De mémoire de sardine méditerranéenne, on n'a jamais vu un tel nombre d'embarcations quitter les côtes algériennes que les nuits de ces dernières semaines. Semi-rigide, barque de pêcheurs, navire fantôme, radeau de la méduse, frêle esquif et bateau en papier, tous les moyens pour fuir l'Algérie sont sollicités. Seul, en couple, en groupe ou en famille, on s'entasse sur ces coquilles de l'espoir pour voir si la mer est plus clémente de l'autre côté du rivage. Pourquoi cette inflation de la harga ? Tout comme sa sœur des prix, elle répond à la fameuse loi de l'offre et de la demande. Entre ce qu'offre le gouvernement et ce que demande le petit peuple, il y a une mer de désespoir et des tonnes de malentendus. L'Etat jure qu'il ne reste plus un ?dourou' dans les caisses et les Algériens ne demandent qu'à savoir où sont passés les autres ?dourous'. Pour toute réponse, on promet d'imprimer des billets de banque, de la fausse monnaie pour certains, une planche de salut pour ceux qui ont ruiné le pays. De l'argent pour payer les salaires et les carrières. Pendant ce temps, les garde-côtes sont, actuellement, le corps de sécurité le plus sollicité ces derniers temps. La pêche aux ?harraga' étant miraculeuse, ce sont des centaines d'Algériens, de tous horizons, qui sont débarquées dans les ports. On les ausculte, on les engueule, on les fiche et on les présente devant la justice pour un sermon dominical. Si ce n'est pas la prison en brique, c'est l'isolement mental, l'aliénation sociale qu'on vous prescrit pour vous guérir de votre envie de fuir votre beau pays. On vous fait chanter ?kassaman' mille fois et une fois et on vous oblige à apprendre tous les noms des ministres, avec ou sans double nationalité, qui se sont succédé en Algérie depuis l'avènement de l'indépendance. Pour les autres, ceux qui ont échappé aux filets des garde-côtes, l'Espagne ou l'Italie. Pour le reste, une tombe marine sans épitaphe. Une mort par noyade loin des siens et du deuil.

——

_Consignes_
1. Les affirmations (a), (b) et (c) ci-dessous concordent-elles avec le texte sur la harga ? Répondez par oui ou par non, en citant à l'identique les mots du texte qui tranchent.
(a) Le texte rapproche l'essor de la harga de celui des prix, tous deux soumis à la loi de l'offre et de la demande.
(b) Selon le texte, les garde-côtes sont aujourd'hui peu sollicités.
(c) Selon le texte, ceux qui échappent aux garde-côtes gagnent la France.
2. Prolongez le texte sur la harga au-delà de sa dernière phrase.
Les entrées forment un matériau à part, sans lien avec le texte sur la harga.

——

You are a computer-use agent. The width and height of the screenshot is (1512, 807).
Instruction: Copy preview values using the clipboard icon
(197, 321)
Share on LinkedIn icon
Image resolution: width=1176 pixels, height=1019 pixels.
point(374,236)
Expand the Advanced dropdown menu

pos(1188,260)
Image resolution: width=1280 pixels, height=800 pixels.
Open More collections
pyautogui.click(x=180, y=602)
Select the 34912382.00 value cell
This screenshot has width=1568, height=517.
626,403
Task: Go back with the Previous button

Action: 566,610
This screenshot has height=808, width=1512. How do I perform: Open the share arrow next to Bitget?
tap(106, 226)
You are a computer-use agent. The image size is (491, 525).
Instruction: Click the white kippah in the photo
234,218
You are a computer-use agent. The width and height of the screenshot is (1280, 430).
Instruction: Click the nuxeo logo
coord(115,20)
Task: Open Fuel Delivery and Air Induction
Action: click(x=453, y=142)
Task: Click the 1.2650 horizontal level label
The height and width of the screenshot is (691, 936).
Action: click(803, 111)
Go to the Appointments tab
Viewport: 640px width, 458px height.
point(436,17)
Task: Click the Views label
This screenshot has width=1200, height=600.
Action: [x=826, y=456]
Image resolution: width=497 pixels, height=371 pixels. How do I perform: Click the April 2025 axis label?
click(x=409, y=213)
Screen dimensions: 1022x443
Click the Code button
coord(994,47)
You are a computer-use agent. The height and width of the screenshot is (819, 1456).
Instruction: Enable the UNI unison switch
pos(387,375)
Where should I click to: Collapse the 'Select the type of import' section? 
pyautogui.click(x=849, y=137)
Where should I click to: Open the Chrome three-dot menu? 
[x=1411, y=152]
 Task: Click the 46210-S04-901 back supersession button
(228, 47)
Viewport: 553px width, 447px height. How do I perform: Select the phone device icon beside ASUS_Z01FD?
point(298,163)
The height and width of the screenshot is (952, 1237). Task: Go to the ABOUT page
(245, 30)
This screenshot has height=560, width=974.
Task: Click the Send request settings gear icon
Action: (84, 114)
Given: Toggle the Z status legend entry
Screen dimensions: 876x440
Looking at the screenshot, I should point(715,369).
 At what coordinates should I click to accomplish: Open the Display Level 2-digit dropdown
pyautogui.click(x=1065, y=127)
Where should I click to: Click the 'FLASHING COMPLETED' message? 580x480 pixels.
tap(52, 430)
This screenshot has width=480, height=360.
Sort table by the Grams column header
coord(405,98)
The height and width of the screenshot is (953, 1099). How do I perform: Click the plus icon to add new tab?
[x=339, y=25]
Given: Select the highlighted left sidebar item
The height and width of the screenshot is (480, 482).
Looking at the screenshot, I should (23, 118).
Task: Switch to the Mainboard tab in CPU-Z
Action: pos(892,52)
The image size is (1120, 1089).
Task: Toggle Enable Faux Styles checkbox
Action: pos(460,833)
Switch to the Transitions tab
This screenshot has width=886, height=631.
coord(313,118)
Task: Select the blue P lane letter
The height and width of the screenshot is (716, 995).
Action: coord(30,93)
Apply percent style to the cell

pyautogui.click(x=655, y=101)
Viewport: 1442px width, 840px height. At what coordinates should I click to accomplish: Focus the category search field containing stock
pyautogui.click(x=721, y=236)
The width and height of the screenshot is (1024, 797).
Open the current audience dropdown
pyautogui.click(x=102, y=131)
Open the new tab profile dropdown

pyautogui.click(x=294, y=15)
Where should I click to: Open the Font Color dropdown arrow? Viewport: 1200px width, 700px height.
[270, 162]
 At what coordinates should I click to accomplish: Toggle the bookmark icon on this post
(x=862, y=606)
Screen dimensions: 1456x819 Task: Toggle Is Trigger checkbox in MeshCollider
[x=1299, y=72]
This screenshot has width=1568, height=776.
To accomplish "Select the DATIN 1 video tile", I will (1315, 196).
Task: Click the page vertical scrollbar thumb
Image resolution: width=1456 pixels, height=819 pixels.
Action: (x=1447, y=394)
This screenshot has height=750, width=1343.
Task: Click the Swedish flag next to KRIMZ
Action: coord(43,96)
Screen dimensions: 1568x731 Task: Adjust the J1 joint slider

——

_Corrigé par consigne_
1.
(a) Oui : « Tout comme sa sœur des prix, elle répond à la fameuse loi de l'offre et de la demande. »
(b) Non : « les garde-côtes sont, actuellement, le corps de sécurité le plus sollicité ces derniers temps ».
(c) Non : « Pour les autres, ceux qui ont échappé aux filets des garde-côtes, l'Espagne ou l'Italie. »

2.
Terrible, ces moments de solitude devant la mort où chacun nage pour quelques secondes de vie en plus. Seul, au milieu de nulle part, à maudire un pays qui ne fait rien pour vous. Qui fait tout pour vous envoyer en enfer. Pourquoi les Français, les Allemands et les Américains ne chevauchent pas les vagues pour fuir ? Pour quelles raisons les jeunes Algériens doivent-ils, encore, jouer leur peau pour la sauver ? Alors, n'est-elle pas belle la vie en Algérie.